Mucho más reconfortante resultó escuchar a la soprano Leticia de Altamirano en el personaje de Liù. Con un canto lírico saludable y un timbre grato —en un registro medio, lo que significa que cuando aborda repertorio más agudo luce mayor brillo y armónicos—, sin olvidar la condición de mártir en la que su personaje concluye la versión inconclusa de la ópera, Altamirano se llevó la función y los aplausos nutridos del público algo desorientado.

Entre el resto del elenco, podrían destacarse las intervenciones del tenor Álvaro Anzaldo (Altoum-Príncipe persa) y la del bajo Jesús Ibarra (Timur). Ping, Pang y Pong fueron encomendados al barítono Hugo Barba, el tenor Gerardo Rodríguez y el tenor José Luis Rodríguez, respectivamente, beneficiarios del Programa de Residencias Artísticas en Grupos Estables del Inbal.

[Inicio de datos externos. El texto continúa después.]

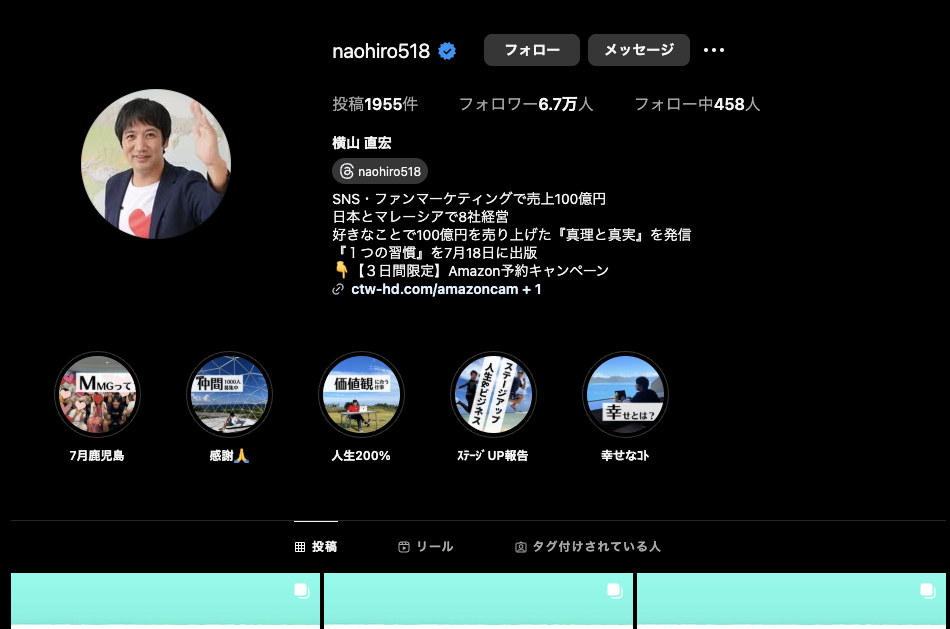The height and width of the screenshot is (629, 950).
Task: Click the blue verified badge beside naohiro518
Action: pyautogui.click(x=447, y=51)
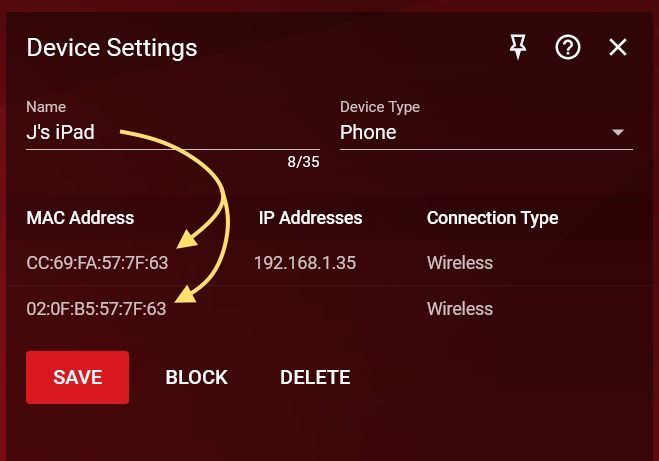Image resolution: width=659 pixels, height=461 pixels.
Task: Click the Device Settings title text
Action: [111, 47]
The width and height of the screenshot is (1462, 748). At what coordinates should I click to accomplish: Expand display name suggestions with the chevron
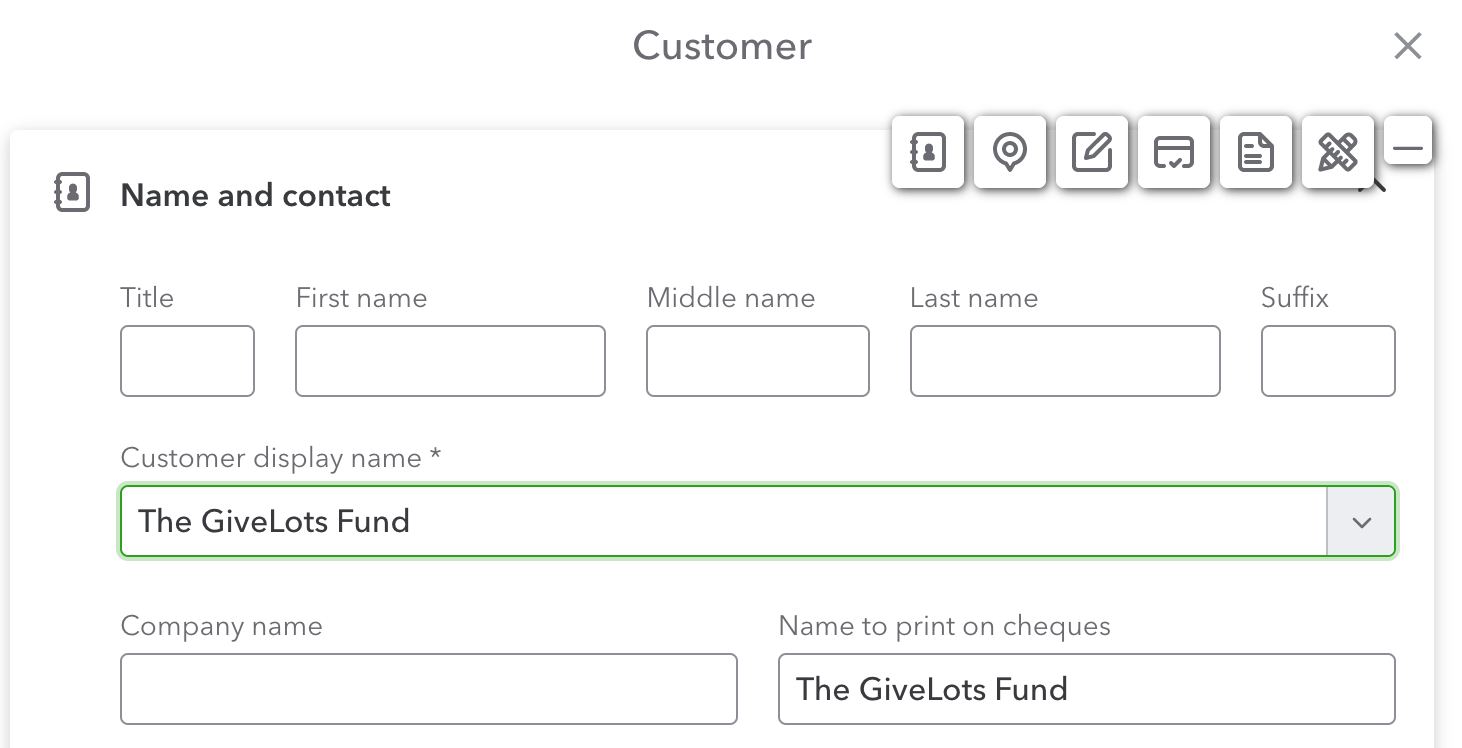[1360, 521]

Luego de su veto en el recinto —impuesto durante varios años en administraciones anteriores—, el maestro mazatleco Enrique Patrón de Rueda volvió al foso con su característico entusiasmo y la sobrada experiencia lírica que lo distingue. Si bien la orquesta no enfatizó particularmente los colores exóticos en su sonido, logró un acompañamiento estable que brindó soporte a los solistas —lo cual no fue un reto menor ante las condiciones dichas de los protagonistas— y pasajes vibrantes donde la música de Puccini se impone a los ocurrentes moches o añadidos que nunca faltan.